Volume 10, Issue 2
Still Alive, Despite 1-5
Growing up, my dad always told me that if you could drive in Washington D.C., New York or Los Angeles you could drive anywhere. As I got older he added Atlanta to that list, but I think that’s because it was where I learned to drive.
Well, I found out he’s just about right. Driving in Southern California is not for the faint of heart. Why was I, a native East-Coaster, driving in Southern California? Technically, I wasn’t – technically, my boss and publisher, Debra Levy, was driving and I was just navigating, but we had the … experience … of driving Interstate 5 both north and south.
“Speed up and aim” is how we described it. The purpose of our hair-raising and heart-racing trip was to visit Bekaert Specialty Films’ headquarters in San Diego for a manufacturer profile. You can read about our trip there starting on page 22 – but sorry, there are no pictures of us wearing the scrubs and hair nets required in the clean room. There are also no stories of our adventure on I-5, because I think I blocked out most of that.
|“Growing up, my dad always told me that
if you could drive in Washington D.C., New
York or Los Angeles you could drive anywhere.”
OK, I know, San Diego is not LA. I’m well aware of that, but I don’t technically drive “in D.C.” (I live about an hour south) and I still drive in what’s considered “D.C. traffic.” Those of y’all from big cities know what I mean. The traffic associated with a city doesn’t end at the city limits—it reaches well into the suburbs, some of which can be more than 50 miles away.
Anyway. This is also our March-April issue and you know what that means: International Window Film Tint-Off and Conference™ recap and the official announcement of the “World’s Best Tinters.” Did you miss the conference? Did you attend and just want to relive it or see if we took your picture and put it in the magazine? Check out pages 12-17 to find out.
Of course, in addition to the recap, we’ve also got 15 minutes with each of our first-place winners, so you might want to set aside some good quality time to get to know this year’s winners. Stay tuned to Window Film magazine for more information on the other finalists in this year’s competition, too.
Les Shaver, trusted contributing editor and writer, covered a story that is sure to be of great interest to many of the architectural film shop owners and installers out there: the movement in the industry to get window film recognized and certified as being a product that will promote energy efficiency. If you do any work on LEED buildings, or just think the Energy Star® logo is cool, you’ll want to see just where the industry stands on making sure you get to use it, too.

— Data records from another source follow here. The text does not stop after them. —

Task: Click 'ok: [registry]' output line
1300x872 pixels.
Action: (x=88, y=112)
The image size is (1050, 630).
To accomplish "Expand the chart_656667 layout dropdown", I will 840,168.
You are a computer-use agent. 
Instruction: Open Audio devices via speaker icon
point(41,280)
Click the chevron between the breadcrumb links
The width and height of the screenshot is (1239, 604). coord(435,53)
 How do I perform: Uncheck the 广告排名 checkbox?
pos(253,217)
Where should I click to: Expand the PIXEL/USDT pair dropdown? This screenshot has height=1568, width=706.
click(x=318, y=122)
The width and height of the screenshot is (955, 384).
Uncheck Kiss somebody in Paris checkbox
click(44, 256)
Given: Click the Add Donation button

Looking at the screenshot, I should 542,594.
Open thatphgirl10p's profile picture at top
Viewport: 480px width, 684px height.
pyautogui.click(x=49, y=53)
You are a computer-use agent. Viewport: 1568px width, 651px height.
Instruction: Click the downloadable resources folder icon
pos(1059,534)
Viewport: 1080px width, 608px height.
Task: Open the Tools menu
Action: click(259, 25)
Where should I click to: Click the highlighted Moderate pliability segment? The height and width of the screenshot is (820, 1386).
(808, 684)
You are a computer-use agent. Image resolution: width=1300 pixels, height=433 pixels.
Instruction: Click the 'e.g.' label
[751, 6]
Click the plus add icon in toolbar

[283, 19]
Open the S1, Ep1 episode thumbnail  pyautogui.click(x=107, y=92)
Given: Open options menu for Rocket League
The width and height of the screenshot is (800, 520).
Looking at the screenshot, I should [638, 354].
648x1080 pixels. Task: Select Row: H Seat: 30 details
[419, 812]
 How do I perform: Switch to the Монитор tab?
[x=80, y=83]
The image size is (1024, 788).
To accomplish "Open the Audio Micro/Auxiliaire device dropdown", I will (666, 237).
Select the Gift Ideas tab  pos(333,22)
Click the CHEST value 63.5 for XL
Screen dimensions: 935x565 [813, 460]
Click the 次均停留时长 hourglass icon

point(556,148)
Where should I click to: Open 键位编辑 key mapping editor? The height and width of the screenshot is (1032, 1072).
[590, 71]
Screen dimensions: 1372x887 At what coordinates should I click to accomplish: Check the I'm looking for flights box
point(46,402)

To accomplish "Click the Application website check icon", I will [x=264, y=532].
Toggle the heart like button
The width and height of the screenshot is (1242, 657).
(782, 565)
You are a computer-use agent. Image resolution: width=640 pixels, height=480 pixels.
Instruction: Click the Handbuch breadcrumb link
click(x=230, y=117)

We also welcome back Viewpoints columnist Rob Tait, who shares with readers his wisdom of having been in the industry many years in a country where protection against ultraviolet rays is crucial, and Tom Niziolek, president of the International Window Film Association (IWFA), shares with us this month his thoughts on consumer choice and why it’s as important to the window film industry as it is in any other service industry.